Repowered projects now have access to the same fiscal and financial incentives as new projects. India's renewable energy development agency is also providing an additional interest rate rebate of 0.25% above that available for new projects.
According to the policy document, there is at least 3GW of capacity available for repowering across the country.
Wind-power development in India started in the mid-1990s, and the early years were dominated by turbines of less than 500kW. Many of these installations have suffered from recurring breakdowns and failures, effectively stranding the country's best wind-resource sites.
Past attempts by wind-farm owners to repower had been constrained by multiple issues related to applicability of tariffs, the revision or termination of power purchase agreements, and transmission-augmentation investments.

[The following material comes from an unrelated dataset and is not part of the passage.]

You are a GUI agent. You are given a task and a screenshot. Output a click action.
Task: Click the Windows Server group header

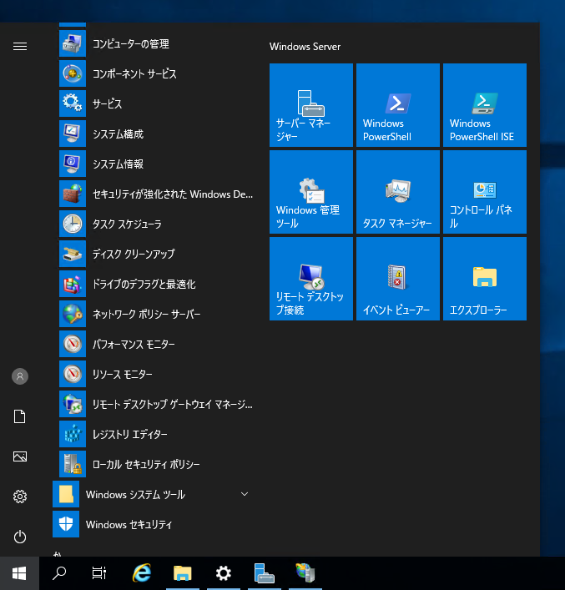[305, 47]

The repowering policy has addressed many of these implementation-related issues. It has clarified that for repowering projects, additional generation (over and above the average of three years' generation from the old project) shall be procured at the feed-in-tariff applicable at the time of commissioning.
The policy also shifts the onus of investing in transmission upgrades beyond the substation to the state utility. It has further allowed owners of repowering projects to forego PPA obligations during the project commissioning period, even allowing captive generators to procure equivalent power from the state utility.

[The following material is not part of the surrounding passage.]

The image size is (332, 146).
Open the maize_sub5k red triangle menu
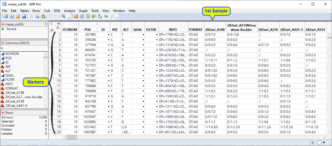(x=3, y=24)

In addition, the policy directs the state agencies to facilitate procurement of additional footprint land and relax micro-siting criteria for all repowering projects.
The Indian Wind Turbine Manufacturers Association said the incentives would help boost investment in the wind-energy sector. Welcoming the new policy, the Indian Wind Power Association pointed out that in Tamil Nadu alone, about 2GW of capacity could be repowered to support an additional 1.5GW.
Overall, there is a general consensus that the policy has addressed the key challenges to upgrading the hardware on these prime sites.
However, with almost all the assessed repowering potential concentrated in the states of Tamil Nadu and Maharashtra, on-ground action will largely depend on the level of collaborative efforts from wind-power developers and the state utilities.
Although it is too early to assess the impact of the policy, there seems little doubt that it has provided the much-needed traction for wind repowering in India.